= Doncaster Pride =

Annual LGBT event in Doncaster, England

Doncaster Pride is a Gay Pride event held annually in Doncaster, England, usually in August. It is South Yorkshire's biggest Gay Pride event, and It was first held in 2007. Currently the audience figures for the day's event is close to 20,000. The Patron of Doncaster Pride is Sheridan Smith.

Doncaster Pride has been held at the Keepmoat Stadium, the racecourse, and is currently held at Doncaster's Sir Nigel Gresley Square. The event is funded by local businesses, award foundations, various charitable organizations and donations from the public. The event includes a variety of activities for all ages, two stages and a float parade through the town.

== History ==
The first event was put together in just 3 months in 2007 and attracted more than 1,000 people on a budget of £15,000. The following year drew a crowd of up to 8,000 people.

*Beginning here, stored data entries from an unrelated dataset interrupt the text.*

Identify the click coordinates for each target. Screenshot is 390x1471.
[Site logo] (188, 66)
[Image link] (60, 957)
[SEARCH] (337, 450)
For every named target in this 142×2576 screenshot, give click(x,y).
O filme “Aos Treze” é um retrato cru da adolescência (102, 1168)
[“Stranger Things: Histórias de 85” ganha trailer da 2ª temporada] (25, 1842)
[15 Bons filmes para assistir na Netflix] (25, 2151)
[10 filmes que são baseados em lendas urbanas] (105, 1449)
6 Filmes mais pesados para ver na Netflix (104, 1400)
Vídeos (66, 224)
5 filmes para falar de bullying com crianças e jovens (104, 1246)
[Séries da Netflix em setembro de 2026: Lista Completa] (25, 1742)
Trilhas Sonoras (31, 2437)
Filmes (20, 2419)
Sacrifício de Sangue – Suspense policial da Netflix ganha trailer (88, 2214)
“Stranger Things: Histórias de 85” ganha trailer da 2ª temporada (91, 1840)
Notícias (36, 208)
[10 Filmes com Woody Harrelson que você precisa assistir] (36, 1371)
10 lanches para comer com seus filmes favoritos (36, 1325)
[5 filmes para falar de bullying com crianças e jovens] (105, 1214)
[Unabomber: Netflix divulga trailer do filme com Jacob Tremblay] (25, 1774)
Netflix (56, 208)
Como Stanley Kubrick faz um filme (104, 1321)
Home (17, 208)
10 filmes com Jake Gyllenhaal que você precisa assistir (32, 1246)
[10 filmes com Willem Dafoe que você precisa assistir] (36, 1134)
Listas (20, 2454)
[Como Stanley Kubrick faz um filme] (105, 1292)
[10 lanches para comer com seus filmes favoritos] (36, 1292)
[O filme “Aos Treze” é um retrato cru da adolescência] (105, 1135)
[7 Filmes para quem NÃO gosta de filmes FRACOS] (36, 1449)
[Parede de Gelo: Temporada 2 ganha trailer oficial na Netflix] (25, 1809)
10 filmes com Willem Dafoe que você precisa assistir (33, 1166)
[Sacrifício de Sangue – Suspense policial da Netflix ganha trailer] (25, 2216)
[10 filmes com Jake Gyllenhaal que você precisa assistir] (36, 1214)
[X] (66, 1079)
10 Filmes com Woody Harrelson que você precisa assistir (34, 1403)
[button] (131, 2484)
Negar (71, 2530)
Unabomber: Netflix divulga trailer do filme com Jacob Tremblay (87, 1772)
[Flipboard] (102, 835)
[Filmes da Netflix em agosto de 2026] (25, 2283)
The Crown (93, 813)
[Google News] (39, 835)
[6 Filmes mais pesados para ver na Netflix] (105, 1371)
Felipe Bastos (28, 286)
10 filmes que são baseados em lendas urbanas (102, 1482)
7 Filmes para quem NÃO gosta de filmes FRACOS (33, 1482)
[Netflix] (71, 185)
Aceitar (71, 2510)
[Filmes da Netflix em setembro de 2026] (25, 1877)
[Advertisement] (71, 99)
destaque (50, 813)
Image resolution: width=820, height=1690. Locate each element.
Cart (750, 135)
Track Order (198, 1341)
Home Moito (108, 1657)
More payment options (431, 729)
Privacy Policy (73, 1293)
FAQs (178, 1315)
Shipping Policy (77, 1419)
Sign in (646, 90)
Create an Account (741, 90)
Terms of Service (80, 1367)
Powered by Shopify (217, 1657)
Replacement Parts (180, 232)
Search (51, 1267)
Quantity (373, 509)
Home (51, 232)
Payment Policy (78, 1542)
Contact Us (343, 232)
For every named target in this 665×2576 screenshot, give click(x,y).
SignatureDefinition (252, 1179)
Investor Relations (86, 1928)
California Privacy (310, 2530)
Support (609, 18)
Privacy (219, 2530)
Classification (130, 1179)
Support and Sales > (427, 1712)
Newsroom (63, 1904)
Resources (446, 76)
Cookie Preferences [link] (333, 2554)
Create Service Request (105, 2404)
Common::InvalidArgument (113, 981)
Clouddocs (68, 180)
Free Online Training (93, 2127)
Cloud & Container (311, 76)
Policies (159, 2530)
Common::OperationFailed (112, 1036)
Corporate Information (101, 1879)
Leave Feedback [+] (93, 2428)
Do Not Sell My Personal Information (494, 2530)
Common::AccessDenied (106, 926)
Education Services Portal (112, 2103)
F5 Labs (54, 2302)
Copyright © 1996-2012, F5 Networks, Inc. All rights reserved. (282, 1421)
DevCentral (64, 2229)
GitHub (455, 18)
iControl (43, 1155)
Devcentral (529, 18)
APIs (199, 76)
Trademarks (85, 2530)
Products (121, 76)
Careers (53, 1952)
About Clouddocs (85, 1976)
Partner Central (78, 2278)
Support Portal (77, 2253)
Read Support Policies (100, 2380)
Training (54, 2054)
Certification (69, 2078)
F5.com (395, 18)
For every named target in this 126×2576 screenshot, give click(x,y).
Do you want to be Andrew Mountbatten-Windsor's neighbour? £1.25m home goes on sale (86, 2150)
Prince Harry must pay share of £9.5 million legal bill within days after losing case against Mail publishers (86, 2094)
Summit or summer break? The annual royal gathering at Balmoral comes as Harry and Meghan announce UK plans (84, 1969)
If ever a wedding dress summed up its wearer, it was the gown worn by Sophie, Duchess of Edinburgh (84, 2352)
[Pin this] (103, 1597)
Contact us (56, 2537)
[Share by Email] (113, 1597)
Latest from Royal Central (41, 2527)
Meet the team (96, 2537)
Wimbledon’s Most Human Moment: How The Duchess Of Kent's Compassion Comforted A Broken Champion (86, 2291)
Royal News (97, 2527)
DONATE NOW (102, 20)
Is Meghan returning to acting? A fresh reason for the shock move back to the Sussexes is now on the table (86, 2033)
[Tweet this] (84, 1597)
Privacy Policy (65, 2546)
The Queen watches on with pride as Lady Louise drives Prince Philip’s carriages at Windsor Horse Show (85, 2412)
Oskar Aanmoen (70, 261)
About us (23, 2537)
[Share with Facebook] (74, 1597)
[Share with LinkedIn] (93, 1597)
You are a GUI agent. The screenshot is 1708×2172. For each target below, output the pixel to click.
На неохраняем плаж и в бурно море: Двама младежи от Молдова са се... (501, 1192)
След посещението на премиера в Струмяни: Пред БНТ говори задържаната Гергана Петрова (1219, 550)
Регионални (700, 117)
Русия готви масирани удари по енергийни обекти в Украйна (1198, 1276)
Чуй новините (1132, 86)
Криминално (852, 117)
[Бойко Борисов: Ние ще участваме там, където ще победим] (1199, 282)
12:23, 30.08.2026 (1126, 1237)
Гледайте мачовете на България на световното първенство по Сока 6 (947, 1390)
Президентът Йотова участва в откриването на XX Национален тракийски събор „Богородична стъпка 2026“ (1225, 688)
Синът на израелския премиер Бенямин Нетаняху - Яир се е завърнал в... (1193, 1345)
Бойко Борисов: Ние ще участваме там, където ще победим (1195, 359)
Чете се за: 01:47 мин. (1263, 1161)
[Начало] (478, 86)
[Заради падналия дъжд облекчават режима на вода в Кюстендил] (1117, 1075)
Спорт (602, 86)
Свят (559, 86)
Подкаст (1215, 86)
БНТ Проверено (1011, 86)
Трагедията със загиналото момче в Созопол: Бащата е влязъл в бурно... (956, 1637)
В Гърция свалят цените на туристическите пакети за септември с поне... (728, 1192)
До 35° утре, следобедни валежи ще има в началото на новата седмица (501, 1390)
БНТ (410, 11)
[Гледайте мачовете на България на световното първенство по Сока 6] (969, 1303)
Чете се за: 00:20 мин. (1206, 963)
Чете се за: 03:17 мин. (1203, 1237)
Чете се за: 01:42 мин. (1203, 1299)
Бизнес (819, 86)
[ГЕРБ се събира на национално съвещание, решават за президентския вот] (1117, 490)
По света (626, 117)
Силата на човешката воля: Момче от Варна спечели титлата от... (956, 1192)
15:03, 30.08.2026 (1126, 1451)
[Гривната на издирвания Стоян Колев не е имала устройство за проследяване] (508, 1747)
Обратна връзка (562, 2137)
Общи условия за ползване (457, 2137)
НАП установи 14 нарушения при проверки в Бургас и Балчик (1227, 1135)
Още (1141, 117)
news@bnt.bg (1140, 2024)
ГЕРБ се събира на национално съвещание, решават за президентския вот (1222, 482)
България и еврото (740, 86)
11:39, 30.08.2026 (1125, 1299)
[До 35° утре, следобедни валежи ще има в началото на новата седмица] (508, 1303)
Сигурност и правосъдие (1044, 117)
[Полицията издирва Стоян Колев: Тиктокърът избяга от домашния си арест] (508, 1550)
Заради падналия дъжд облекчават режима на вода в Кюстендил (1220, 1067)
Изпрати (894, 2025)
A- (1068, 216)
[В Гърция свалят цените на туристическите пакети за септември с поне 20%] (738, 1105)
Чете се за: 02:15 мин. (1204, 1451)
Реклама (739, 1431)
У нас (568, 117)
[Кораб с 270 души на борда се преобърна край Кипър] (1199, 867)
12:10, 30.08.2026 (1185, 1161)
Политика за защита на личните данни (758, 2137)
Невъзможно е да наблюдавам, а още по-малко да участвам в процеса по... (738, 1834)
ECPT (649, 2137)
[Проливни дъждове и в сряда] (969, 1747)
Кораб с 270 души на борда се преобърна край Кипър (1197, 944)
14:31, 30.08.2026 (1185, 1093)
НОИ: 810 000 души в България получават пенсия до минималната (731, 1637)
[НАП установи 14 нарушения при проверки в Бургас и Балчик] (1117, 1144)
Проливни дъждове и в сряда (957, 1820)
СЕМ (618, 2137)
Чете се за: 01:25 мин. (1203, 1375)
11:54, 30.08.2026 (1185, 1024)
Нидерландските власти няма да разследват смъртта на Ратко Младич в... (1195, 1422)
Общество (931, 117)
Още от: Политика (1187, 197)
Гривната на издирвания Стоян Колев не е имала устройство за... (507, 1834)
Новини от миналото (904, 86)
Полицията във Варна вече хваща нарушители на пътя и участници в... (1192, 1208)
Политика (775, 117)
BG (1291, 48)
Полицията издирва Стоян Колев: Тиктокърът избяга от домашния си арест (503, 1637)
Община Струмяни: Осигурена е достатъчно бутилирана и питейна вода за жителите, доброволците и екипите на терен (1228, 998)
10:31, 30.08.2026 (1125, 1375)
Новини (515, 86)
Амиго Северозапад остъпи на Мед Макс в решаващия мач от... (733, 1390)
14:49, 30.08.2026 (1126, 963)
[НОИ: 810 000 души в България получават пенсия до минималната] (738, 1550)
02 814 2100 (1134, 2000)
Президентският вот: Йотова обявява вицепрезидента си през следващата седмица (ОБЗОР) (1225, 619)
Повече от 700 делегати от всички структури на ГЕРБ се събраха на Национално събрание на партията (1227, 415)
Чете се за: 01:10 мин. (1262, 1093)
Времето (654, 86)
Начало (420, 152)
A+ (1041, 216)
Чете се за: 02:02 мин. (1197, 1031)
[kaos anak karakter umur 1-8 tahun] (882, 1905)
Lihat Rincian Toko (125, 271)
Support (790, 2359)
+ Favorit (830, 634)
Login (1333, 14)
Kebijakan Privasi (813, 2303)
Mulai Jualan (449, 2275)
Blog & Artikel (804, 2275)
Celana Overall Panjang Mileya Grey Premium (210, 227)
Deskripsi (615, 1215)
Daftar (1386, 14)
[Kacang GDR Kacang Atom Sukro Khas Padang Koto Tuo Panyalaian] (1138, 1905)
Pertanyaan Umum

Doncaster Pride 2018 saw over 3,000 people in the Parade through the town, and there were 8 hours of free entertainment on two stages.

The event was cancelled in 2020 and 2021 due to the COVID-19 pandemic. The event returned in person in 2022, with Stephanie Hirst headlining it. 2022 also saw the event expand accessibility, hiring sign language interpreters, creation of quiet spaces, and expansion of facilities for disabled attendees. Organisers estimated an attendance of 18,000 in 2023. In 2024, Doncaster Pride was chosen to host the annual UK Pride festival by the Pride UK Organisers Network. Jenny Dewsnap, a founder and organiser of Doncaster Pride, said on the matter that "it means so much because you're chosen by your peers...We've been selected by other people who organise Prides up and down the UK and they chose Doncaster...I think that's why it's so special." For the first time in 2024, the event included a Youth Pride section for attendees under the age of 18, which provided information on health and wellbeing.